_EXERCISE BRIEF_.
Whenever the string "agent" appears in a line below, please copy the line out.

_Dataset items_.
==============================

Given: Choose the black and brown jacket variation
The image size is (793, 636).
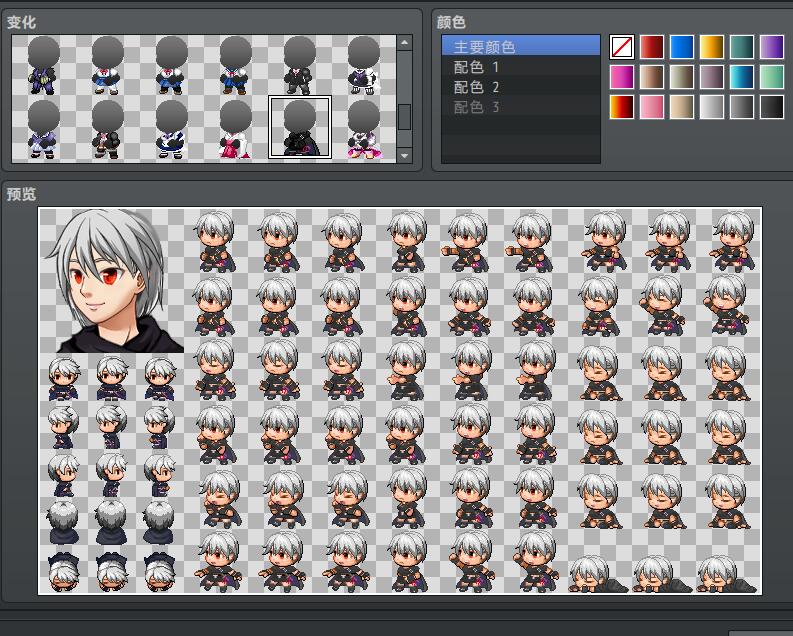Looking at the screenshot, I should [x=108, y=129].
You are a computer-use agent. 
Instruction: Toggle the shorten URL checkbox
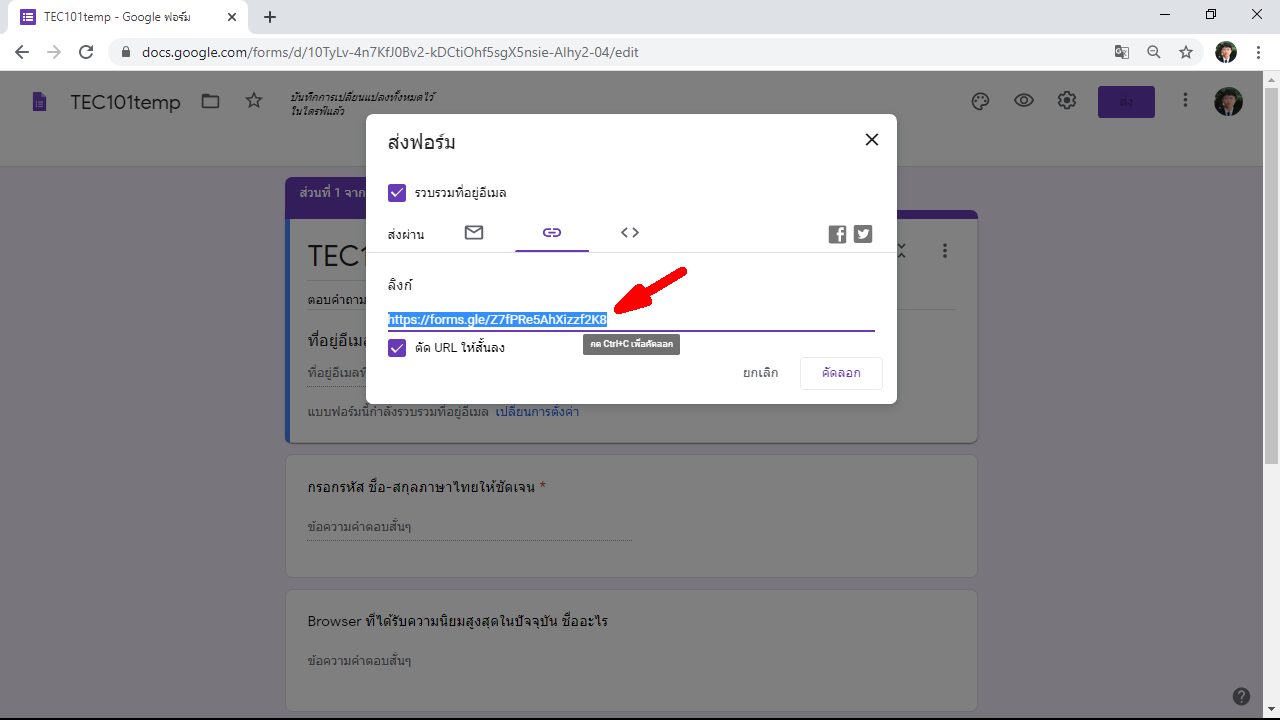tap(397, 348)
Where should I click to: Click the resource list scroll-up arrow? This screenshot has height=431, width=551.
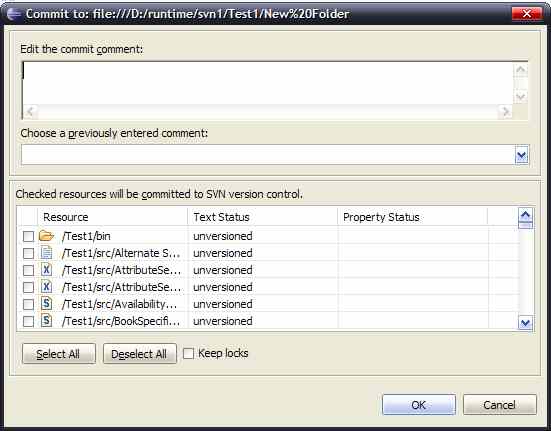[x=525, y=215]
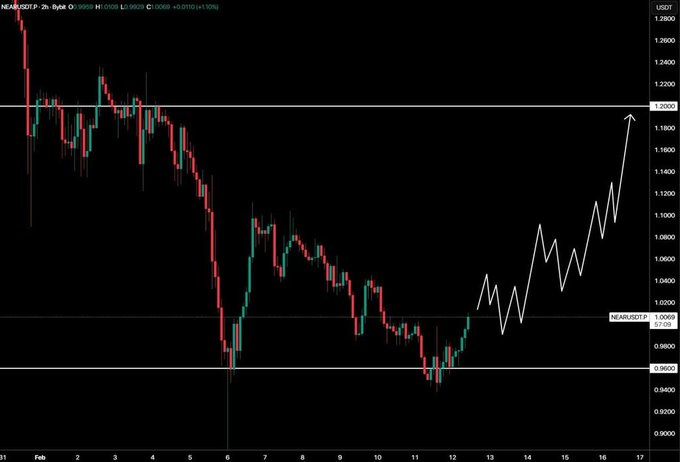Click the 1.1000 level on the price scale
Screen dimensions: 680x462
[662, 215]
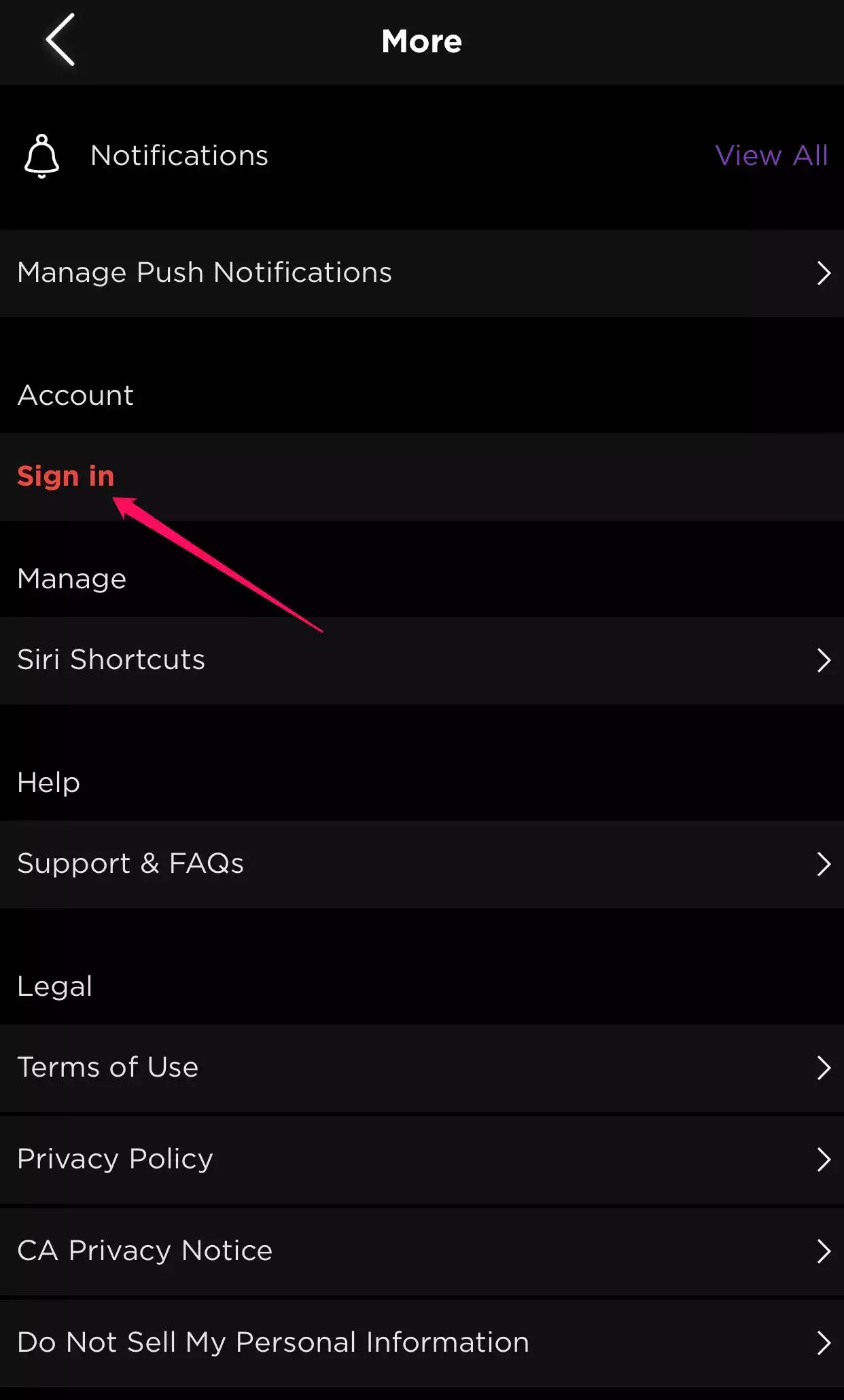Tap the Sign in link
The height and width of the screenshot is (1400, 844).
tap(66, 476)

==============================

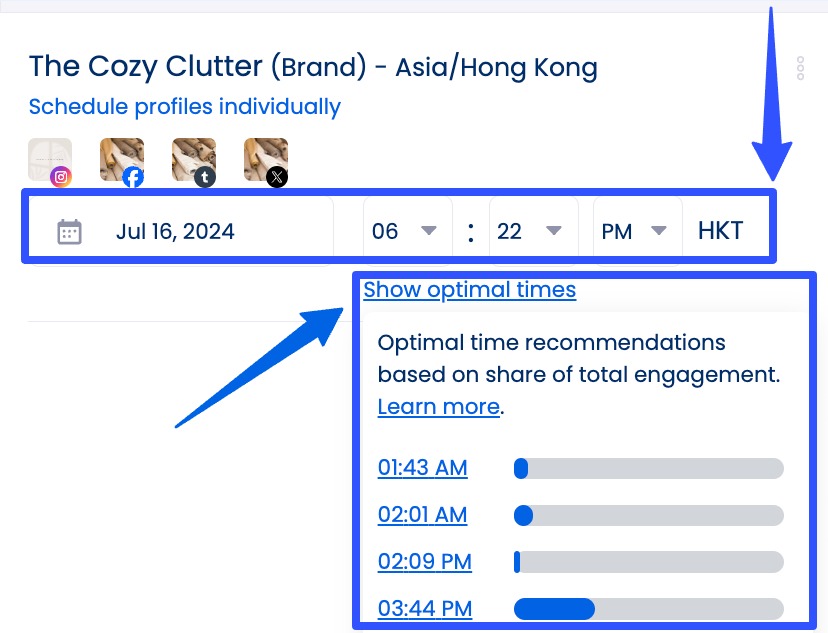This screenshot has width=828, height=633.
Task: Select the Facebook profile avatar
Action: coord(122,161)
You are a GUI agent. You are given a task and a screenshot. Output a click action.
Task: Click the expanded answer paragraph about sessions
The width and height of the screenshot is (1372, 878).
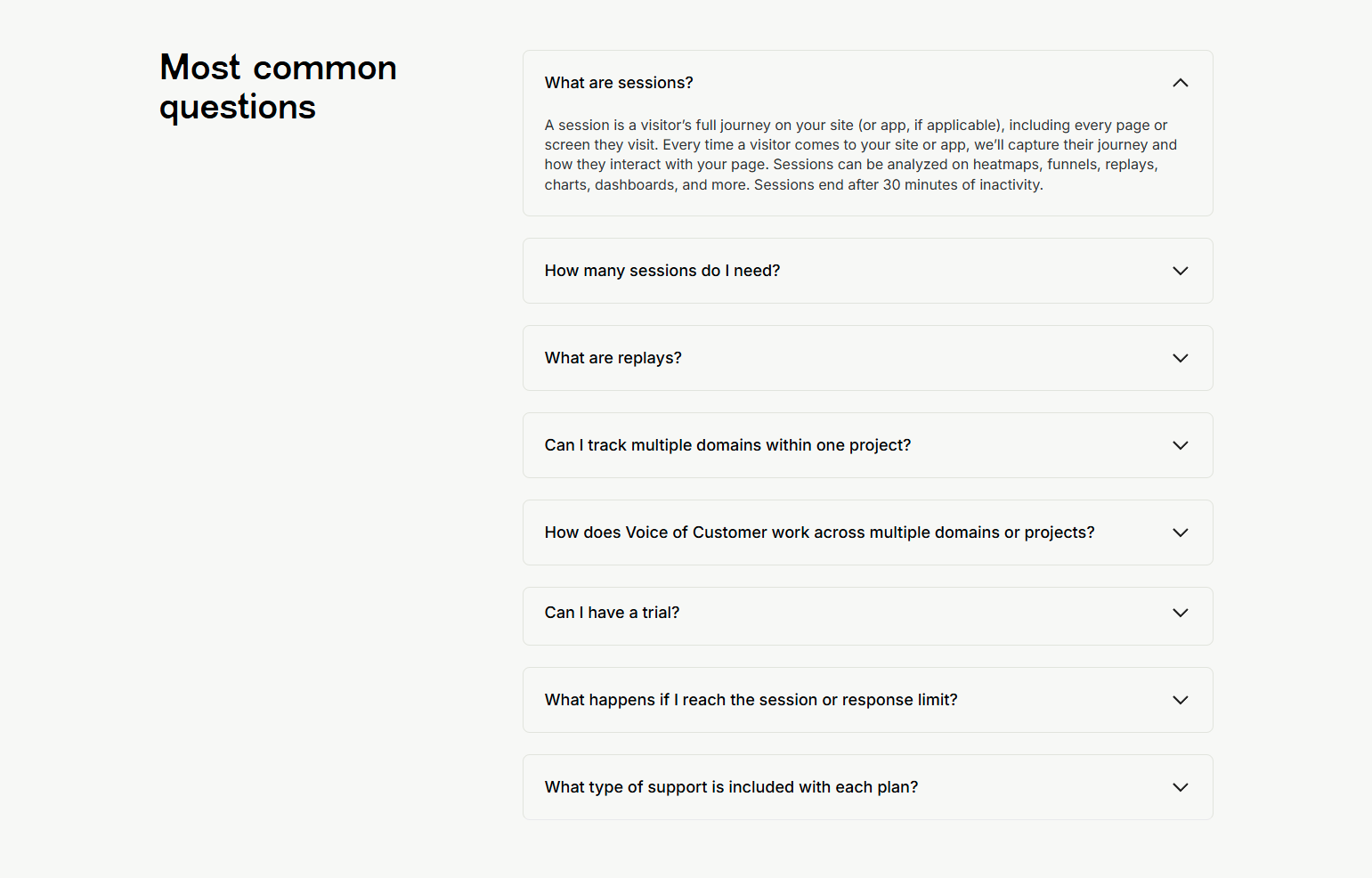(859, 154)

==============================

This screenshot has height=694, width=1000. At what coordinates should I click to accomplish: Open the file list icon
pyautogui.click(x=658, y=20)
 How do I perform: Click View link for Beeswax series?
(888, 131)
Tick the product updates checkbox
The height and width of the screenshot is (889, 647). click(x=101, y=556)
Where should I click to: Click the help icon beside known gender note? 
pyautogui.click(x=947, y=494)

==============================

_EXERCISE RESPONSE_.
You are a computer-use agent. 
You are a GUI agent. You are given a task and a screenshot. Output a click action.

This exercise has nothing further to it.